La procédure d'instruction et de délivrance des permis de construire est régie par les articles L. 421-2 et R. 421-1 et suivants du code de l'urbanisme. D'après ces textes, la demande de permis de construire doit préciser l'identité et la qualité du demandeur. Pour que cette demande soit recevable, elle doit émaner soit du propriétaire du terrain ou de son mandataire (architecte, géomètre, bureau d'études...), soit d'une personne justifiant d'un titre l'habilitant à construire, soit enfin d'une personne ayant qualité pour bénéficier de l'expropriation du terrain. Sont considérés comme « personne titulaire d'un titre l'habilitant à construire », le titulaire d'une promesse de vente, le bénéficiaire d'un bail emphytéotique, mais également le locataire titulaire d'un accord écrit du propriétaire.

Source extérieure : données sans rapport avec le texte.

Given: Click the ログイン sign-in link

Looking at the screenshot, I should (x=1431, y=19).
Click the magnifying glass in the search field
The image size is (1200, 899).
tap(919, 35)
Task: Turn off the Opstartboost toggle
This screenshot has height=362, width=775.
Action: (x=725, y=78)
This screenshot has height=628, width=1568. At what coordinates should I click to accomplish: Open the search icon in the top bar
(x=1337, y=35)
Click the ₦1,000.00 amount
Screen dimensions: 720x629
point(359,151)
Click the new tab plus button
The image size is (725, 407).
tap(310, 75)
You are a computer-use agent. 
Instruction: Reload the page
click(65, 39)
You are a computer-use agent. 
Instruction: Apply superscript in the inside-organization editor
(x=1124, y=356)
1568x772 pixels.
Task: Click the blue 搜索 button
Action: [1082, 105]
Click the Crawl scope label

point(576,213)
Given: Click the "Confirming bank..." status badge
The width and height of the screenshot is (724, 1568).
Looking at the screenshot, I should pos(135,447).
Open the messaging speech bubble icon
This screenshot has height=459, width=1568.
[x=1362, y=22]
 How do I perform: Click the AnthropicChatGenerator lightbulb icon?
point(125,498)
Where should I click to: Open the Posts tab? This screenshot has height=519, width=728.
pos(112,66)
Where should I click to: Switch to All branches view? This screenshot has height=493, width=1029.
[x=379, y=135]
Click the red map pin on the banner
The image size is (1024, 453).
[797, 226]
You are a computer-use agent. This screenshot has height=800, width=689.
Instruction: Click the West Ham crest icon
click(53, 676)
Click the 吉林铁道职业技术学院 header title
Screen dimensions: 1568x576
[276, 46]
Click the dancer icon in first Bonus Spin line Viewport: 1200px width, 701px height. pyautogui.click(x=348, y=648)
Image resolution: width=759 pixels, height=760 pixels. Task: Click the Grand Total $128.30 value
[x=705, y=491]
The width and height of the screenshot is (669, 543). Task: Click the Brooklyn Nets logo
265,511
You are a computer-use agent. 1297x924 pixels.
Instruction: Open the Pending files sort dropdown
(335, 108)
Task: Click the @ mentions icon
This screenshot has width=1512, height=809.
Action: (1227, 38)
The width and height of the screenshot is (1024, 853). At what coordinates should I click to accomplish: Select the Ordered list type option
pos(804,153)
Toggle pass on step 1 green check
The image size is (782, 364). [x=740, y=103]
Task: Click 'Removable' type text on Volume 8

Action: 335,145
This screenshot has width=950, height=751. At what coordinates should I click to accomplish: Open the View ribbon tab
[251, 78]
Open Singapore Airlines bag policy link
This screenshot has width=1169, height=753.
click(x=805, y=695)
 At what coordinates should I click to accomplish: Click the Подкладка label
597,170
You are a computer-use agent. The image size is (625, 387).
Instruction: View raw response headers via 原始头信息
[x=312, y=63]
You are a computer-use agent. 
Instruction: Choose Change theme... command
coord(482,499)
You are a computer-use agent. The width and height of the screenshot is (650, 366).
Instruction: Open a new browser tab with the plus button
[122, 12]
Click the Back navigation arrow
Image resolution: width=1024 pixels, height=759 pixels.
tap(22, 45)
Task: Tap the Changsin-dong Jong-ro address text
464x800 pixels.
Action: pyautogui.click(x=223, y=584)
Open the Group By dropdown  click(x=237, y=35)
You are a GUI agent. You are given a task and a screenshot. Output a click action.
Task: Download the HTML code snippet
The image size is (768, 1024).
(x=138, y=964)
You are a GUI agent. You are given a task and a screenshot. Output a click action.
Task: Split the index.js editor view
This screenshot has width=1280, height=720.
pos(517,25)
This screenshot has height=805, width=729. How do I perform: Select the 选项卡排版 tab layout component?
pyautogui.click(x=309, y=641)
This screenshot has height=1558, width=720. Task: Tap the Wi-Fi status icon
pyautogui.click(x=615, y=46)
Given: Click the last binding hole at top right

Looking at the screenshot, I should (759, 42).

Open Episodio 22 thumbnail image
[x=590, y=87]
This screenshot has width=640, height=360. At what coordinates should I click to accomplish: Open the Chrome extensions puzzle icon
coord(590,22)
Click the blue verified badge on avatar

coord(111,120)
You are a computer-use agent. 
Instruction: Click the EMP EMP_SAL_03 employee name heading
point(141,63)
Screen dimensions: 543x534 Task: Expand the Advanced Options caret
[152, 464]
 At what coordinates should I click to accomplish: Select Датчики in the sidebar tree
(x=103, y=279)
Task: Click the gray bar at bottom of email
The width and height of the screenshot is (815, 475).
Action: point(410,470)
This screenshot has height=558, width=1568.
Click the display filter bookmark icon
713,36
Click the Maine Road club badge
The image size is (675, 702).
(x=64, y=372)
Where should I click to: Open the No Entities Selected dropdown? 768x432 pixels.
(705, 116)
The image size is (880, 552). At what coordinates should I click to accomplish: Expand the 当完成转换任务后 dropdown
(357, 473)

Même si vous obtenez cet accord, sachez qu'il est risqué de construire sur le terrain d'autrui. Selon l'article 552 alinéa 1 du code civil, la propriété du sol emporte la propriété du dessus et du dessous. Cela signifie qu'en cas de litige, votre père et votre oncle seront considérés comme les propriétaires du bâtiment que vous aurez construit sur leur terrain.